The Hungering Dark
- Author: Frederick Buechner
- Language: English
- Genre: Anthology
- Publisher: Seabury Press, NY
- Publication date: 1968
- Preceded by: The Magnificent Defeat
- Followed by: The Alphabet of Grace

= The Hungering Dark =

The Hungering Dark is a collection of meditations on Christianity and faith by Frederick Buechner. Preceded by The Magnificent Defeat, it is the second in a series of sermon anthologies preached in 1959 during the author's time at the Phillips Exeter Academy. The Hungering Dark is Buechner's second non-fiction publication, and it was published by Seabury Press, NY, in 1968.

== Composition ==
Buechner delivered the sermons anthologised in both The Magnificent Defeat and The Hungering Dark as the ‘new school minister’ and head of Theology at the Phillips Exeter Academy. The author writes in his autobiographical work, Now and Then (1983), of the challenges of preparing and delivering sermons for a young and unreceptive audience, many of whom were present in chapel ‘against both their wills and their principles’. In a later sermon anthology, Secrets in the Dark (2006), Buechner writes that the majority of his students, ‘in keeping with the spirit of the time’, were ‘against almost everything – the Vietnam war, the government, anybody over thirty including their parents, the school, and especially religion.’ In Now and Then, the author remembers the feeling of ‘sheer terror’ he felt before preaching in front of both his students and fellow faculty members; regarding the latter, he writes that his colleagues were ‘often jaded, skeptical, sometimes even quite openly negative about the whole religious enterprise.’

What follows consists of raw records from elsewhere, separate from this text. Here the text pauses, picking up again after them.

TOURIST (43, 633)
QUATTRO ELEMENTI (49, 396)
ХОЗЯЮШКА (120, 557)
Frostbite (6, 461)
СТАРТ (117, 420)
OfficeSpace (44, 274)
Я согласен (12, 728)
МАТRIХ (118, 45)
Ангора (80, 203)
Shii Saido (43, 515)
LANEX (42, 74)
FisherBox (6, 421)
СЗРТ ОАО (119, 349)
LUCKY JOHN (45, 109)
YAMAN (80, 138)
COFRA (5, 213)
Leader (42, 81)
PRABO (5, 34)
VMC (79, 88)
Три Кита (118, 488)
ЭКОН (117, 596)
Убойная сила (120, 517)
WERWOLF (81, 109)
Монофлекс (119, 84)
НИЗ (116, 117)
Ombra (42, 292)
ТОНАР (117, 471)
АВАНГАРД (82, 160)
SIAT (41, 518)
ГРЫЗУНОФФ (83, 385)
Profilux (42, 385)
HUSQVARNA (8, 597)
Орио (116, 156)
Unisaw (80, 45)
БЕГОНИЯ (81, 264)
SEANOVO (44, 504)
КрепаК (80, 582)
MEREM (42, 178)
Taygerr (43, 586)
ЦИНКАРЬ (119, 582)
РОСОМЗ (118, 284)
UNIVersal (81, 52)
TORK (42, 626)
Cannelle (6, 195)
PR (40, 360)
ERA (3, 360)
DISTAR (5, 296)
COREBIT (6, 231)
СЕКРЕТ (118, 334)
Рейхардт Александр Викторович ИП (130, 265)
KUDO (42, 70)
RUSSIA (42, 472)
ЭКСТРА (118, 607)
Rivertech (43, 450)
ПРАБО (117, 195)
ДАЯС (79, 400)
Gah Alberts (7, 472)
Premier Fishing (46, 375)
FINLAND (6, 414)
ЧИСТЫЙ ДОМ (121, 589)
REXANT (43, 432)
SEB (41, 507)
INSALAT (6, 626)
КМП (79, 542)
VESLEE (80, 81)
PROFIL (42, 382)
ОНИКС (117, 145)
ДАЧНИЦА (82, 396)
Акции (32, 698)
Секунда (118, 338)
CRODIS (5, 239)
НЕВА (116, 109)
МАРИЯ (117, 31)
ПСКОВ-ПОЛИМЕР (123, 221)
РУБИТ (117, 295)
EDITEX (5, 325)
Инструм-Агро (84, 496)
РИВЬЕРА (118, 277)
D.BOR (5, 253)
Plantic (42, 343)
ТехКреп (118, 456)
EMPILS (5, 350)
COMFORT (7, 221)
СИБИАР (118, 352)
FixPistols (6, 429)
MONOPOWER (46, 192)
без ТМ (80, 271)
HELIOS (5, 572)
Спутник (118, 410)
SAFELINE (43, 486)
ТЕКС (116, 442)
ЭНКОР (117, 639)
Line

Concerning the effect of regularly having to preach to such a hostile audience, Marjorie Casebier McCoy suggests that the experience forced the author to ‘hone his preaching and literary skills to their utmost in order to get a hearing for the Christian faith.’ Reflecting on his perception of the role of the preacher in such a context, Buechner draws on Friedrich Schleiermacher in suggesting that his ‘job’ was to ‘defend the Christian faith against its “cultured despisers” [...], to present the faith as appealingly, honestly, relevantly, and skillfully as I could’. The volume is dedicated ‘To my former students and colleagues at the Phillips Exeter Academy.’

== Major themes ==
As in The Magnificent Defeat, the subject of Buechner's sermons in The Hungering Dark offer meditations on a broad selection of texts from the Old and New testaments. In Now and Then, Buechner reveals the influence of Karl Barth’s essay, ‘The Need for Christian Preaching’, on both the sermons in his first two anthologies, but also on his later preaching. ‘These words of Barth’s were extremely powerful words to me’, he writes: ‘[they] seemed extremely honest and, as far as I could tell, extremely true; and in my preaching at Exeter and ever since I have been guided by them.’ Buechner critic Jeffrey Munroe writes that the sermons anthologised in The Hungering Dark develop many of the themes that would become 'trademarks' of the author's work, including faith, doubt, and the presence of God in ordinary moments and stories. Buechner scholar Dale Brown notes that the 'metaphor of darkness', which 'operates in much of Buechner's fiction, is particularly present within The Hungering Dark.

Concerning the meditations in both The Magnificent Defeat and The Hungering Dark, the author writes: ‘I have never assumed that the people I talk to are so certain it is true that the question is not still very much alive for them. […] I assume always that they want to know if it is true as much as I do myself.’